Her smile widened. "Don’t you want to stay with mommy forever?"


The disgust in his chest swelled, thick and suffocating, until it twisted into something hotter and sharper. Anger and hatred for everything she has done and never did. For every pain he endured and did not deserve.


His mother’s eyes darkened even further. "Or do you want to go with him and leave me here alone?"


For the first time, fear did not take root in Dylan’s heart.


His jaw tightened. Before his mind could stop him, he shoved her with all the strength his small body could muster. She fell to the floor with a heavy thud, her back hitting the tiles.


"Dylan, what are you doing, my baby?"


She stared at him in disbelief, shock etched across her face. He had never fought back. Not once.


"You are evil," he said, his voice trembling as tears streamed down his cheeks. "I don’t want to be with you. And Daddy didn’t either."


His fists clenched so tightly his nails dug into his palms. "You hit me every day. You tortured me. Dad left because he couldn’t stand how controlling you were."


His chest hitched as he spoke. "You don’t deserve to be a mother."


That expression stayed with him even now. The moment desperation and realization collided on her face, as if the truth had finally reached her, far too late.


She crawled toward him, fingers clutching at his feet. "No. It’s not my fault. I’m not a terrible person. I’m your mother."


The Dylan from yesterday would have forgiven her. The Dylan who still believed love meant enduring pain.


But now, he could not even breathe in the same room as her.


He turned toward his father’s lifeless body one last time. "I’m sorry, Dad," he whispered.


Then he kicked her hands away and ran. He ran without looking back, without listening to her screams or her sobs, without stopping even when his lungs burned.


The snow felt unbearably heavy beneath his feet as he reached the police station and told them everything.


His mother was sent to a psychiatric hospital. He went to live with Connor’s family until he was eighteen, until he was old enough to work, old enough to survive.


But the hatred never faded.


***


Now, surrounded by this domain, he finally understood why. It was not just pain. It was an injustice. His father never received justice, and his mother was never truly punished.


This place was made to break him, because to escape it, he had to release the hatred that kept his trauma alive.

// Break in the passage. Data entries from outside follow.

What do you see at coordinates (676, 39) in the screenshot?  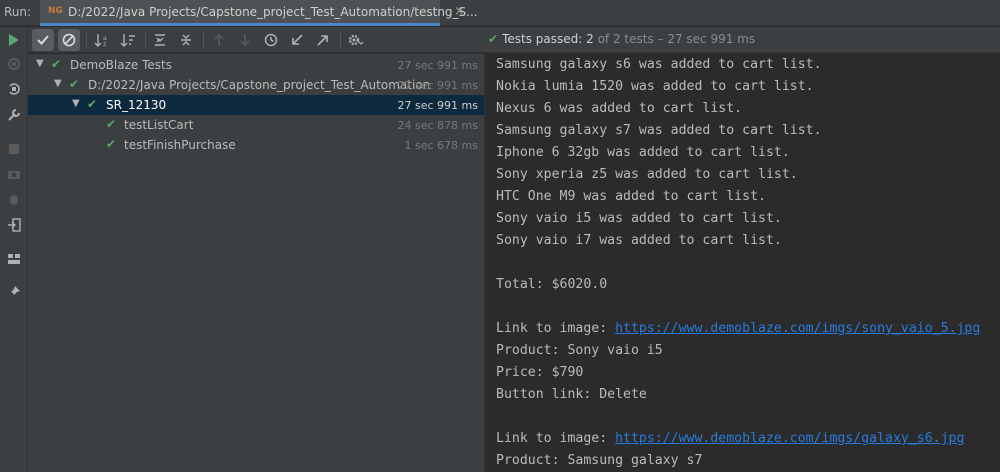 I see `tests-passed-summary: of 2 tests – 27 sec 991 ms` at bounding box center [676, 39].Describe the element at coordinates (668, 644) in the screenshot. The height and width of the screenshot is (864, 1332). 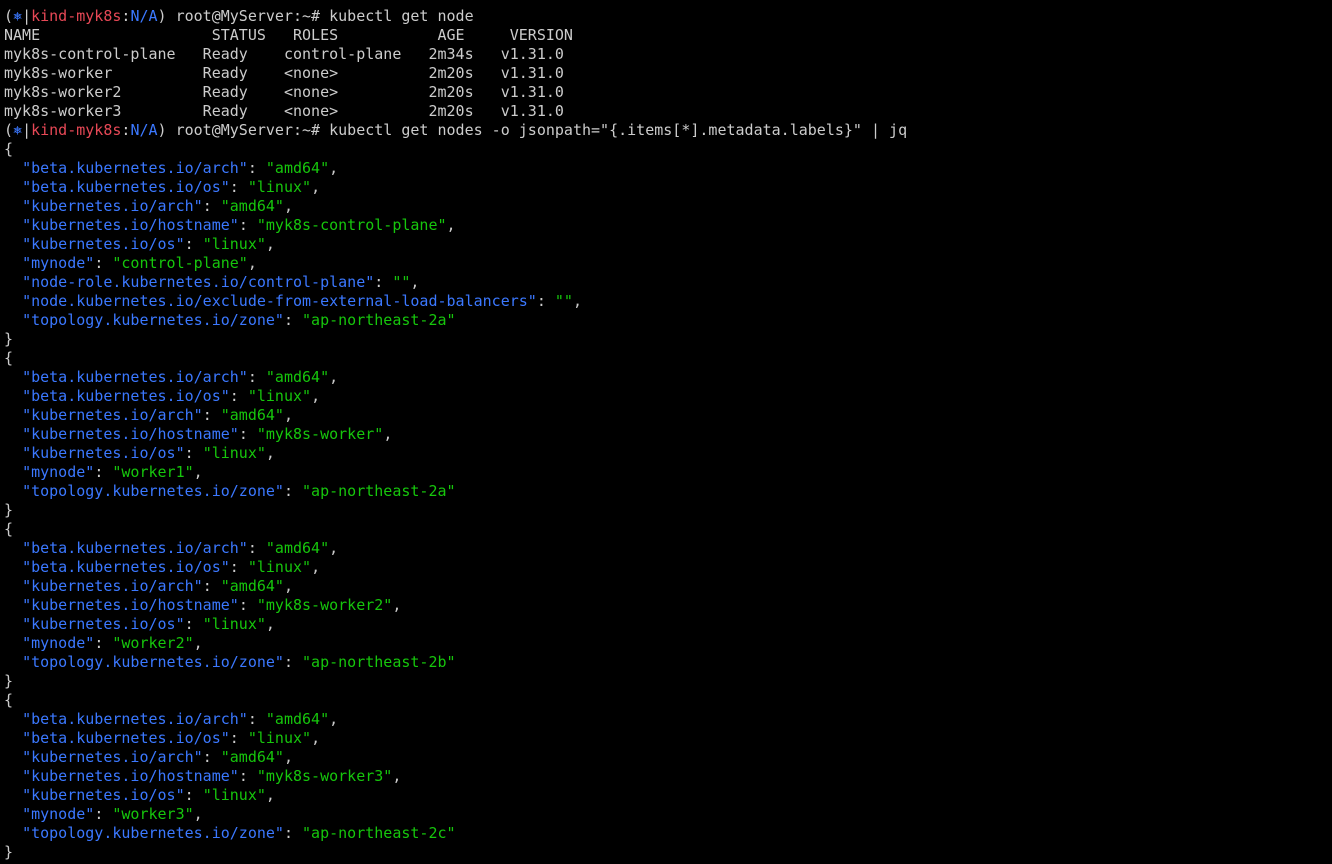
I see `json-entry: "mynode": "worker2",` at that location.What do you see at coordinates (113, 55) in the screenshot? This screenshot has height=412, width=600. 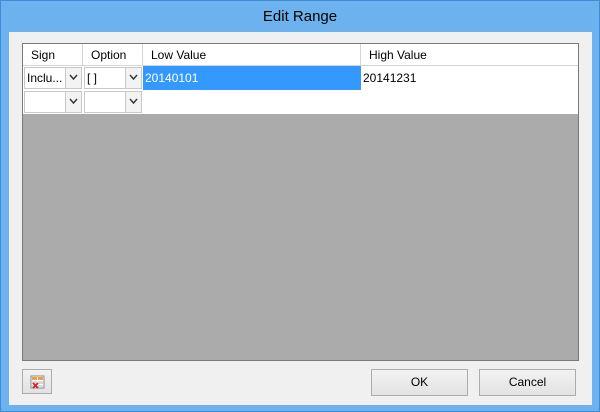 I see `column-header-option: Option` at bounding box center [113, 55].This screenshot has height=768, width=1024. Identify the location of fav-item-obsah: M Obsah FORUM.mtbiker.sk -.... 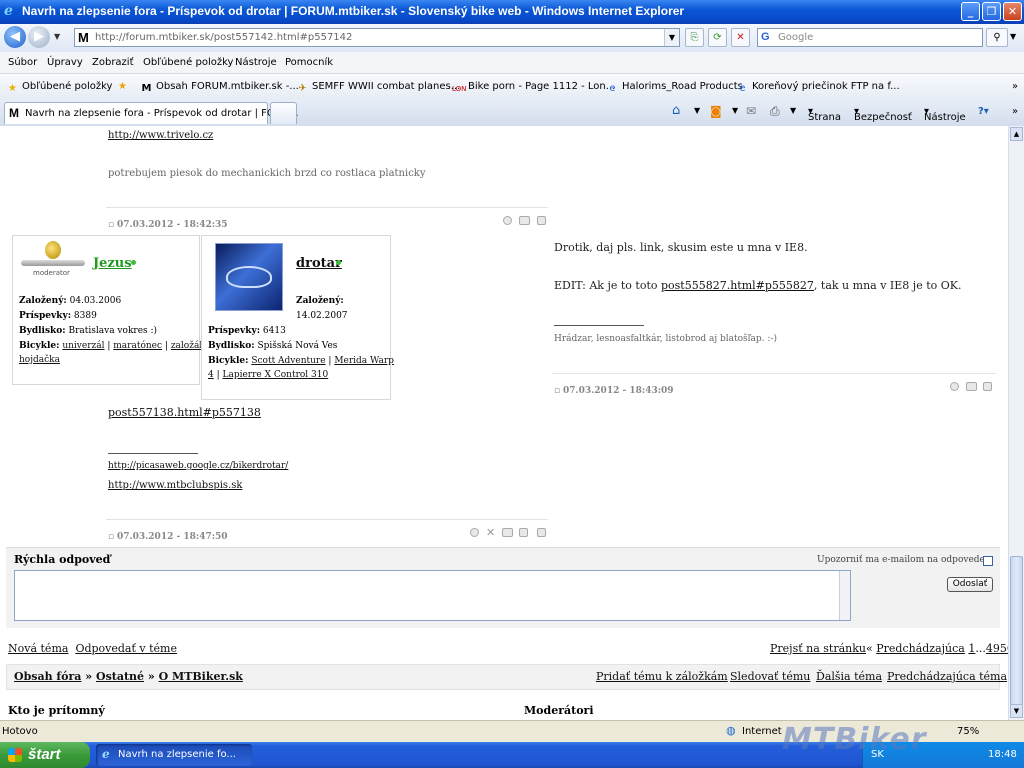
(220, 88).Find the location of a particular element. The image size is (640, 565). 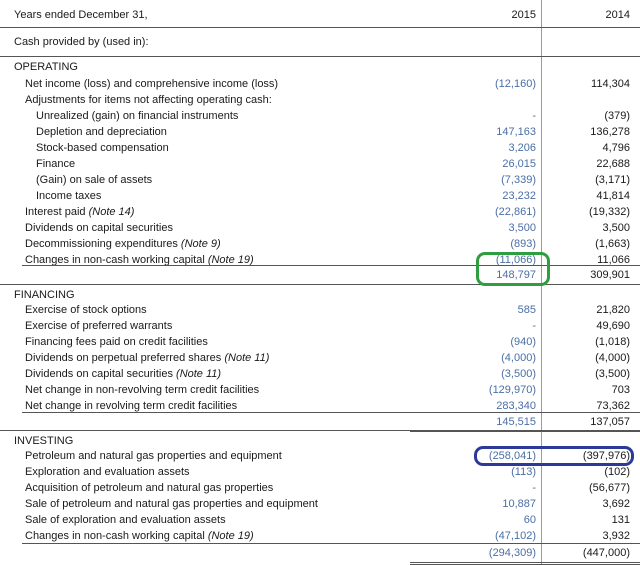

value-2014: 131 is located at coordinates (620, 520).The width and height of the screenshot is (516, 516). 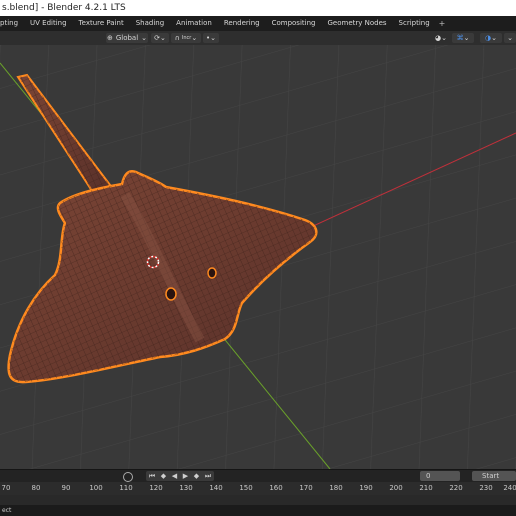 What do you see at coordinates (486, 488) in the screenshot?
I see `ruler-tick: 230` at bounding box center [486, 488]. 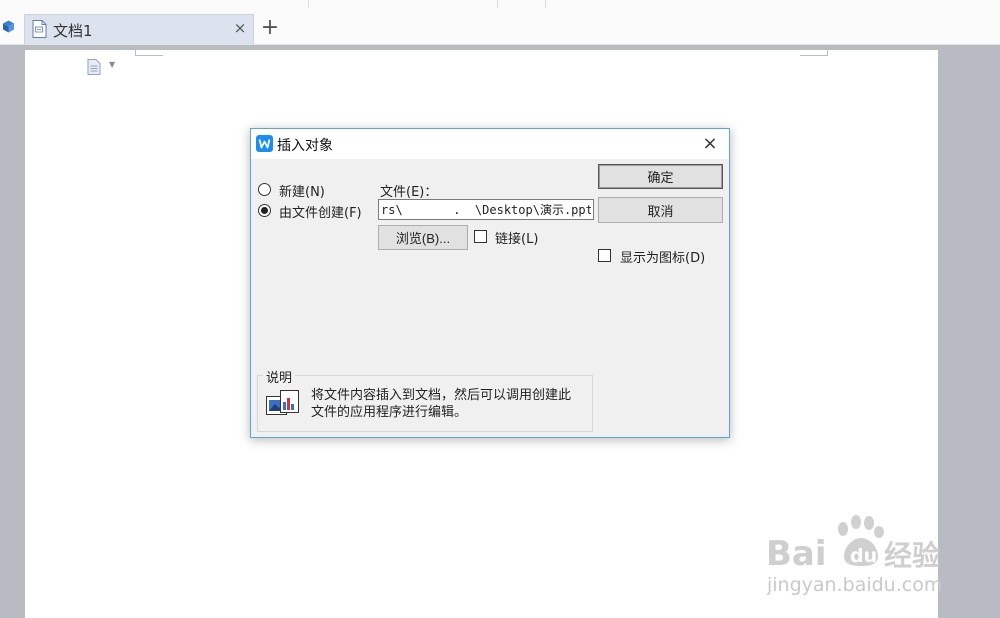 I want to click on radio-new, so click(x=264, y=190).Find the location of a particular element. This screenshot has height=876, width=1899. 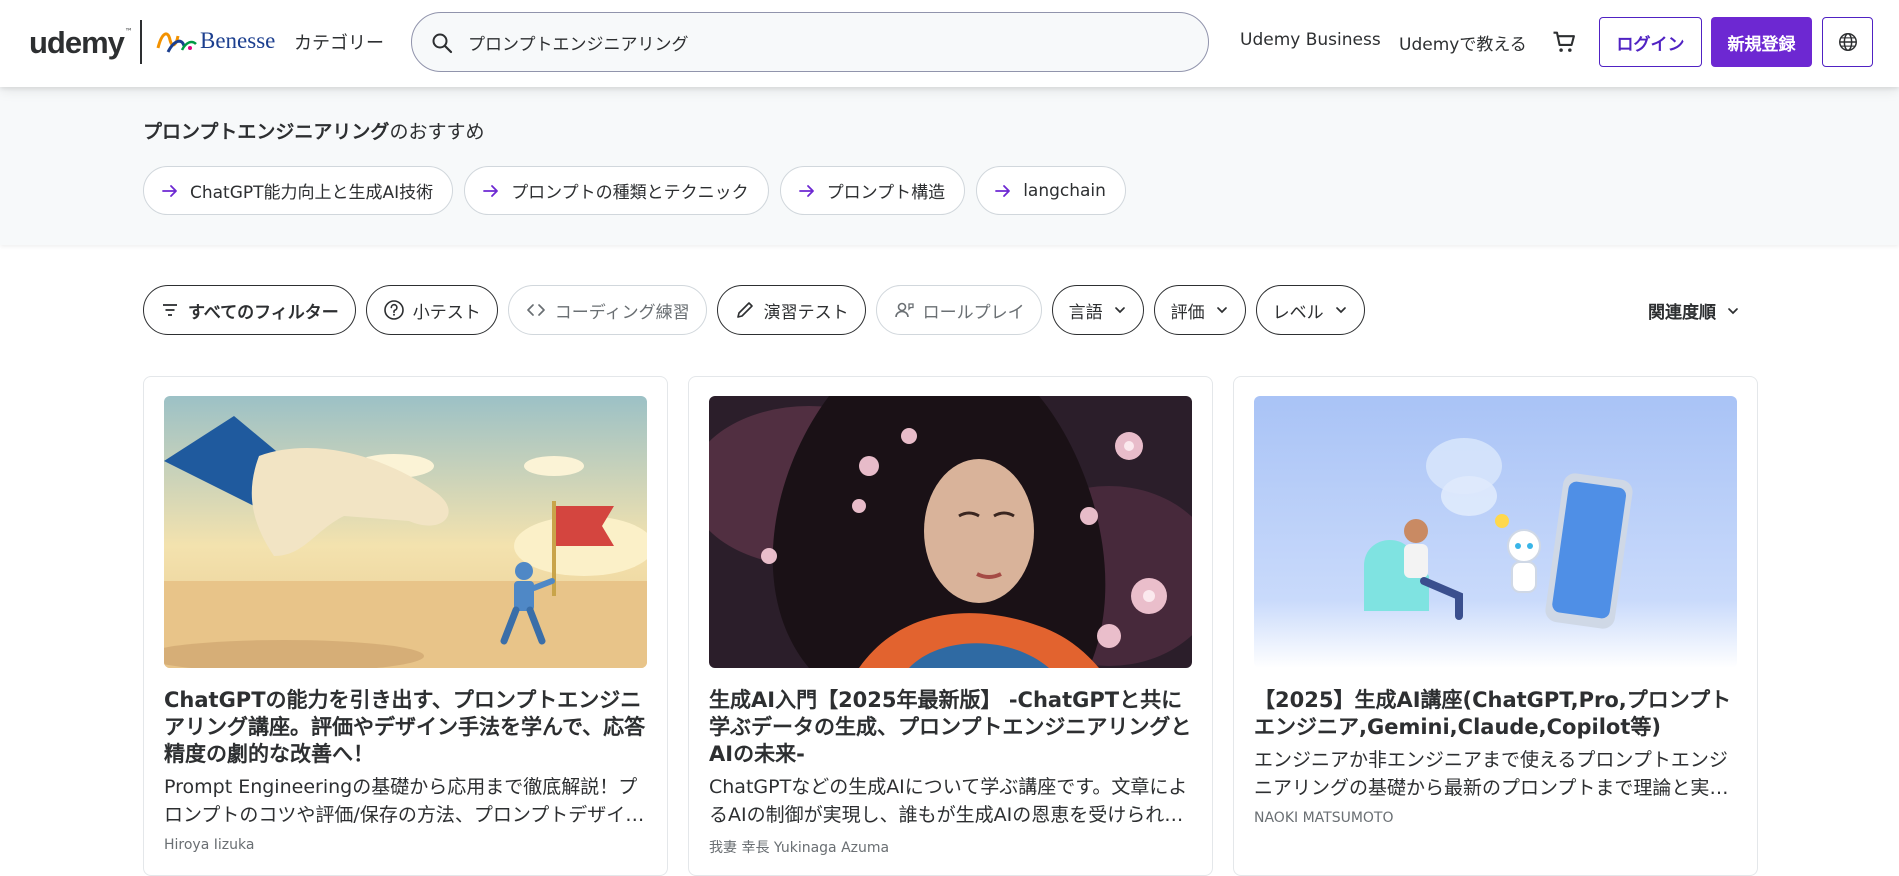

course-author: NAOKI MATSUMOTO is located at coordinates (1324, 818).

"Fuck you, Latros," he muttered. "How am I supposed to let go of something that never ended?"


His eyes met his mother’s once more. The same hollow, desperate gaze. A woman who had lost everything, including herself.


Not a monster anymore. Just pathetic.


"What a poor miserable woman," he whispered, closing his eyes tightly, as his grip on hatred finally began to loosen.


"What did you just say?" The monster asked, as if it was confused, more than just angry.